Description of the task: Please repeat only the lines below starting at the line that holds "Task: Click the sylveon avatar thumbnail" and ending at the line that holds "to the Billing", exactly, with both of those lines included and every picture omitted.

The records:

========

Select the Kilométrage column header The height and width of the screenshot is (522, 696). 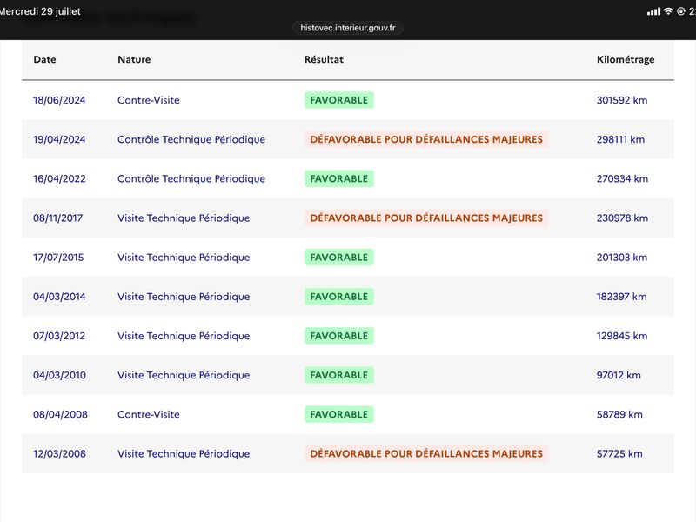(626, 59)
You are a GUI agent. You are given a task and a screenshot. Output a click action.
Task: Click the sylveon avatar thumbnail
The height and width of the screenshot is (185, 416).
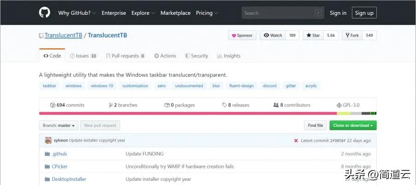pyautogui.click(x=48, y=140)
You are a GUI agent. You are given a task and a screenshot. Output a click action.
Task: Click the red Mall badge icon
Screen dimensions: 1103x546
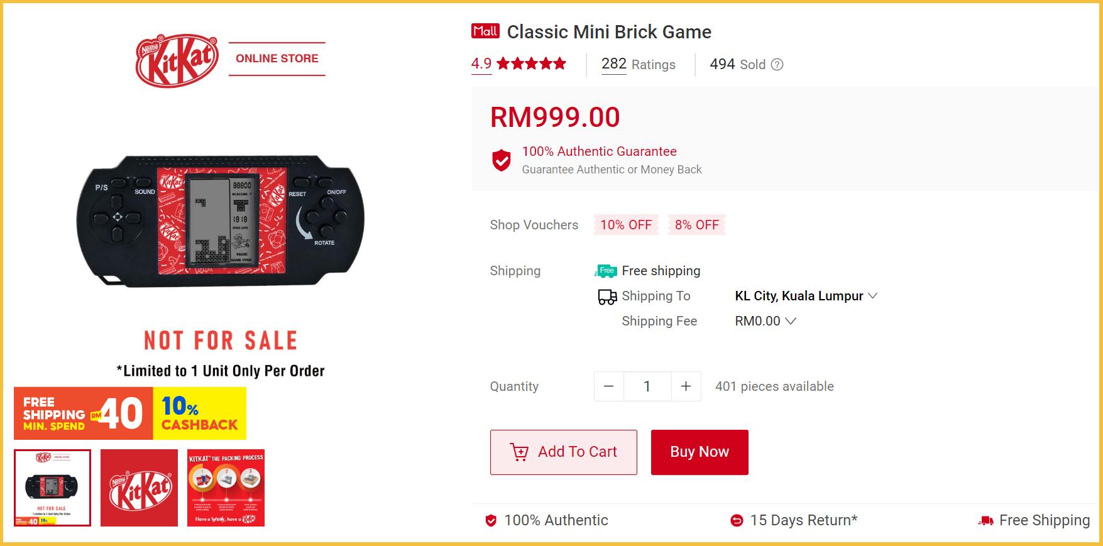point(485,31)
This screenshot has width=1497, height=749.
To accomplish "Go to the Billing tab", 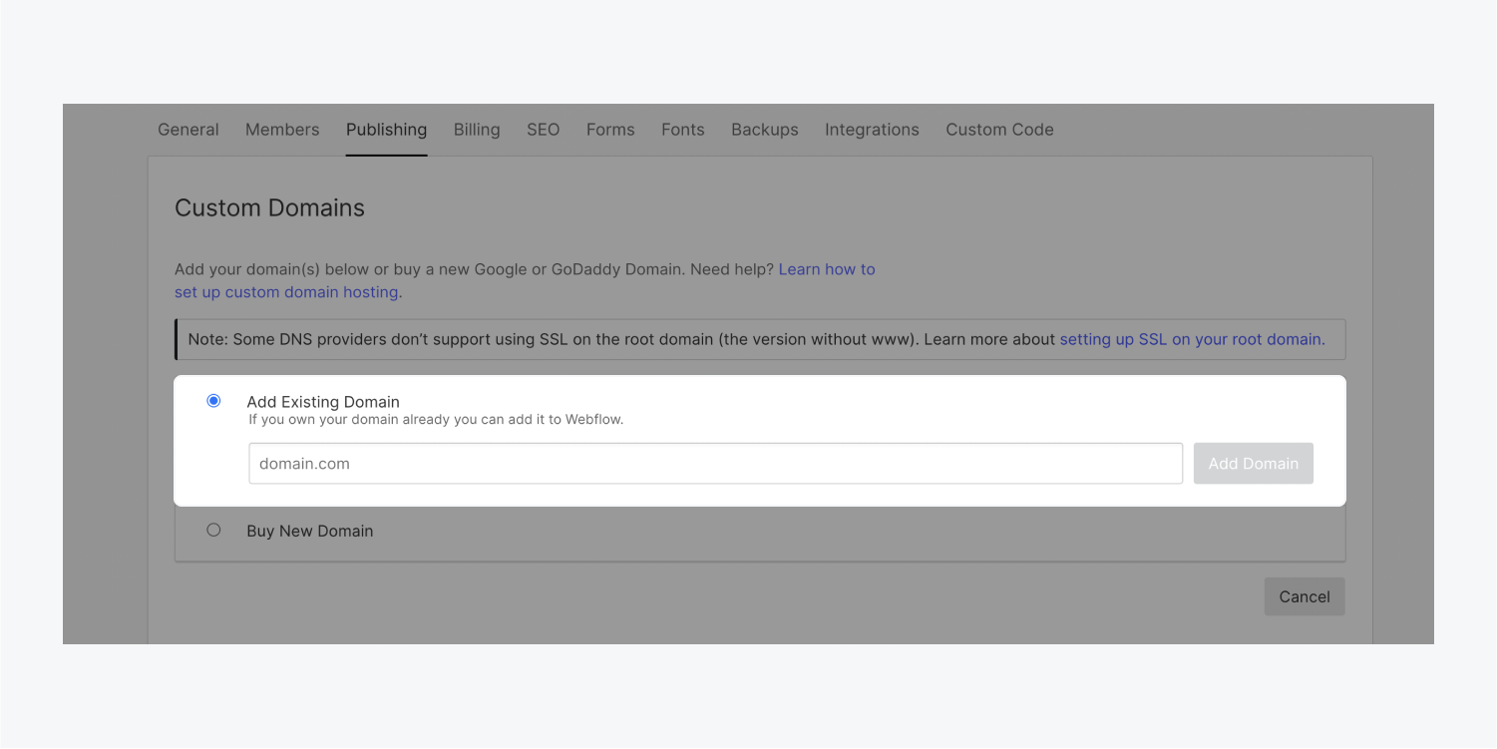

========

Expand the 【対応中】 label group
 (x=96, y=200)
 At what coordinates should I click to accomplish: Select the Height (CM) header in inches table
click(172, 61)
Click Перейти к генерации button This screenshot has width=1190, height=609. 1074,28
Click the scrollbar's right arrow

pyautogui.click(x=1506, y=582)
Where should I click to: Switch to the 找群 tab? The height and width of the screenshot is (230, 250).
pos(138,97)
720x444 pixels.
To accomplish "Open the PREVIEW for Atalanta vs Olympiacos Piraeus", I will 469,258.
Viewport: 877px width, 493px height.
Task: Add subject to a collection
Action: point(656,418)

========

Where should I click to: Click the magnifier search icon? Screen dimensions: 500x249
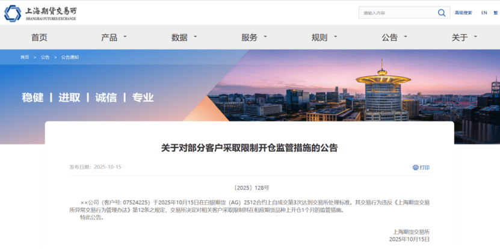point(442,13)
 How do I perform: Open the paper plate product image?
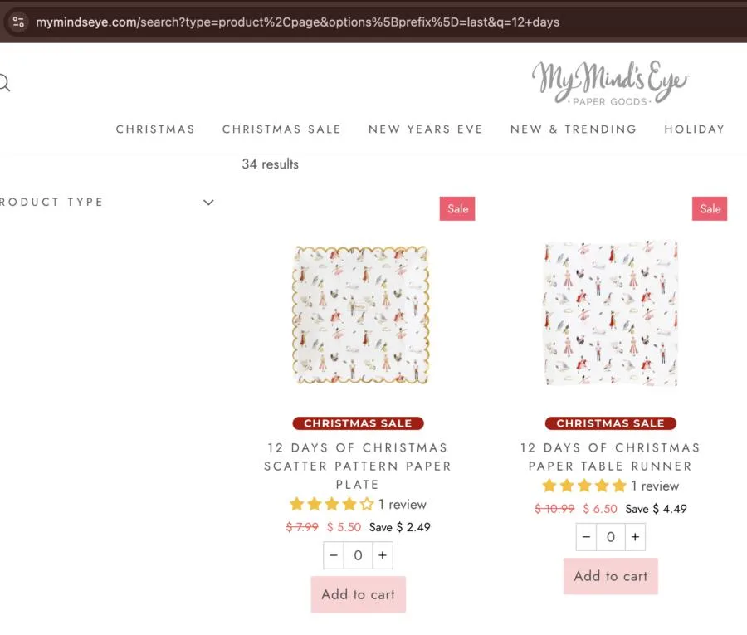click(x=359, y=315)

========

Finished exercise:
Task: Click the sylveon avatar thumbnail
The height and width of the screenshot is (185, 416).
pyautogui.click(x=48, y=140)
You are a GUI agent. You are given a task and a screenshot. Output a click action.
Task: Click the red Mall badge icon
Screen dimensions: 1103x546
point(485,31)
This screenshot has width=1497, height=749.
To accomplish "Go to the Billing tab", 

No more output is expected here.